Agência Câmara Rs=w:350,h:263,i:true,cg:true,ft:cover?cache=true Marx Beltrão

Na companhia do ministro da Economia, Paulo Guedes, do ministro da Casa Civil, Onyx Lorenzoni, e de outras autoridades, o presidente Jair Bolsonaro entregou ao Senado nesta terça-feira (05) um pacote com três propostas de reformas que formam uma nova agenda econômica, chamada Mais Brasil, para suceder a reforma da Previdência.

São elas a PEC do pacto federativo; a PEC da emergência fiscal, que define gatilhos automáticos de contenção dos gastos públicos em caso de crise financeira na União, estados e municípios; e a PEC dos fundos, que revê a vinculação de receitas com 281 fundos públicos existentes atualmente.

O coordenador da bancada alagoana no Congresso Nacional, deputado federal Marx Beltrão (PSD), avaliou a apresentação das propostas como “oportunas”, mas fez uma advertência: “o intento reformador da equipe econômica do governo federal não pode, jamais, deixar de ter como meta central realizar contenção de gastos com foco em otimizar o investimento e, ao final, reduzir a pobreza, gerar empregos, aumentar a inclusão social no Brasil”, afirmou Marx Beltrão.

“Se estes não estão entre os objetivos finais de qualquer destas propostas, perdemos grandes oportunidades reais de reformar o estado brasileiro. Reformas como a previdenciária e tributária são necessárias, mas para promover o desenvolvimento social do Brasil, não para promover mais arrocho”, ressaltou o coordenador da bancada.

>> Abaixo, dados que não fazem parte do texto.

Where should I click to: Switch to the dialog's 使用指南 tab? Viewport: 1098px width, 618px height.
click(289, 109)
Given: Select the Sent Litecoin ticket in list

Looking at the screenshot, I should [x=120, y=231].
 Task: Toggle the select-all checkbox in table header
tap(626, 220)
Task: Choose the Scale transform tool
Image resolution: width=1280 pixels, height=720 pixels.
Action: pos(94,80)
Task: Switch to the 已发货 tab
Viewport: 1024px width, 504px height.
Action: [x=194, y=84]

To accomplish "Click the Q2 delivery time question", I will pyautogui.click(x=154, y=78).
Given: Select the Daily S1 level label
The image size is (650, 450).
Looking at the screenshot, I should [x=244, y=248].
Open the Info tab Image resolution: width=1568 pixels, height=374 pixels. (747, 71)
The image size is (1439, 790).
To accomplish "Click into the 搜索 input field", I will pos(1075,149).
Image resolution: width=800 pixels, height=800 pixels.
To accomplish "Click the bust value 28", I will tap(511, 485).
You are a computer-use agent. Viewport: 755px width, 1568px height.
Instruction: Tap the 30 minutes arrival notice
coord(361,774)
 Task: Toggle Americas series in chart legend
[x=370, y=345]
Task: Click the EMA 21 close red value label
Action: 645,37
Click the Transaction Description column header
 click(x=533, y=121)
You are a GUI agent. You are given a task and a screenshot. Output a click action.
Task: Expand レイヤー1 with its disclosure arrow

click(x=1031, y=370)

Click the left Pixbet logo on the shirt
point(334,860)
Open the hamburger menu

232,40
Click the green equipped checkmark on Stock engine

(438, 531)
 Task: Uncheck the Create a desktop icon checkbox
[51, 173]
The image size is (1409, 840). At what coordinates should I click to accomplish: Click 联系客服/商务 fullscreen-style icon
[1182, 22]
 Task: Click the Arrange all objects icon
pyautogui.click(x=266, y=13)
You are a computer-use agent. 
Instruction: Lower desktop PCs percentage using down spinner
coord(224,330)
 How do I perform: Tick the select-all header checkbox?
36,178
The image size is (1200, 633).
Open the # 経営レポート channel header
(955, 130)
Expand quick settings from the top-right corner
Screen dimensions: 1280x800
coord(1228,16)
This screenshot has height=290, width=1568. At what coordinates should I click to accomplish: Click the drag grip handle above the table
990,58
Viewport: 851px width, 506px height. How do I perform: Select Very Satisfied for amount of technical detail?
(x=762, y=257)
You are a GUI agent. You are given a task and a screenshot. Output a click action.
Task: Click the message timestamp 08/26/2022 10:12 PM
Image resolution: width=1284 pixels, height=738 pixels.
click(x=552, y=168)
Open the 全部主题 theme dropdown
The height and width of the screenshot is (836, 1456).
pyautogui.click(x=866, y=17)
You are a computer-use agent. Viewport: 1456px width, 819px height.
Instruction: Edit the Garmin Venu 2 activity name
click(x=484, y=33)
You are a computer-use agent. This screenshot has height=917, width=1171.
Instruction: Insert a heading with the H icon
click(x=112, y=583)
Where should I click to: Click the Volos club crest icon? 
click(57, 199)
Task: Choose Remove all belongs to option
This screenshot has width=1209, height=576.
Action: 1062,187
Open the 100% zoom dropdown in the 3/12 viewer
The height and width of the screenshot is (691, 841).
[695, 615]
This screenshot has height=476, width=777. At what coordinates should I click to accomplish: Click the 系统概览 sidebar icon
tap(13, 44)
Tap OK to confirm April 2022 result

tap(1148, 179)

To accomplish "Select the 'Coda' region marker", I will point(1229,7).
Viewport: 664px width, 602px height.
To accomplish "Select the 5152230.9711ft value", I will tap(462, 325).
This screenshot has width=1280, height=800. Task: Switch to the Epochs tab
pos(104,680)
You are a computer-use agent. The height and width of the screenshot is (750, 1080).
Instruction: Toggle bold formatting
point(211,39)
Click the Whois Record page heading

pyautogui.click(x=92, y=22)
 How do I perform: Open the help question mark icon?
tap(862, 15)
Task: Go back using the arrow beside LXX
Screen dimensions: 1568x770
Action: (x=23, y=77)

Marx Beltrão ainda destacou que “rever o pacto federativo, dotando estados e principalmente os municípios de mais recursos, dividindo melhor o ‘bolo’ da União, é uma necessidade urgente”. Para o deputado, “do mesmo modo, não podemos fazer com que servidores públicos paguem com redução de seus salários o ônus de algumas péssimas gestões financeiras de estados e municípios. Precisamos analisar com cautela estas questões”.

Ministro exalta propostas

No evento de apresentação das propostas, o ministro Paulo Guedes falou da consolidação de uma cultura de austeridade fiscal e da descentralização de recursos públicos. “Vamos garantir finanças sólidas para a economia brasileira, descentralizando recursos para estados e municípios. As outras dimensões são auxiliares, como a reforma administrativa e a PEC dos fundos. Vemos hoje a transformação do Estado para que possa fazer políticas públicas de forma descentralizada”, disse ele.

“Entre 300 e 400 bilhões de reais serão transferidos aos entes nos próximos anos para políticas públicas. É melhor uma reforma onde a União tem R$ 800 bilhões e os estados e municípios estão fortalecidos do que uma em que os entes estão fora”, completou o ministro.

O projeto do pacto federativo define que os gestores podem ter flexibilidade ao usar os recursos dos gastos obrigatórios com saúde e educação, com mais margem de manobra para escolher o direcionamento para uma ou outra prioridade.

Estados e municípios hoje são constitucionalmente obrigados a despender um mínimo de 25% da receita líquida de impostos em educação. No caso da saúde, o percentual é de 12% da receita para estados e 15% para municípios.

A PEC também cria um novo conselho fiscal responsável por avaliar a situação financeira dos entes federativos. A ideia é que o conselho reúna a cada três meses o presidente da República, os presidentes da Câmara, do Senado, do Tribunal de Contas de União (TCU), do Supremo Tribunal Federal (STF) e dos Tribunais de Contas dos Estados.

Apesar do consenso em relação a situação fiscal crítica dos estados e municípios, o projeto deve passar por resistência no Congresso.

O presidente da Câmara dos Deputados, Rodrigo Maia, já criticou a possibilidade de incluir pagamento com inativos como gasto de saúde e educação, que faz parte do pacote. Ele diz que esse tipo de despesa pode crescer muito e com isso comprimir o investimento nessas áreas sociais.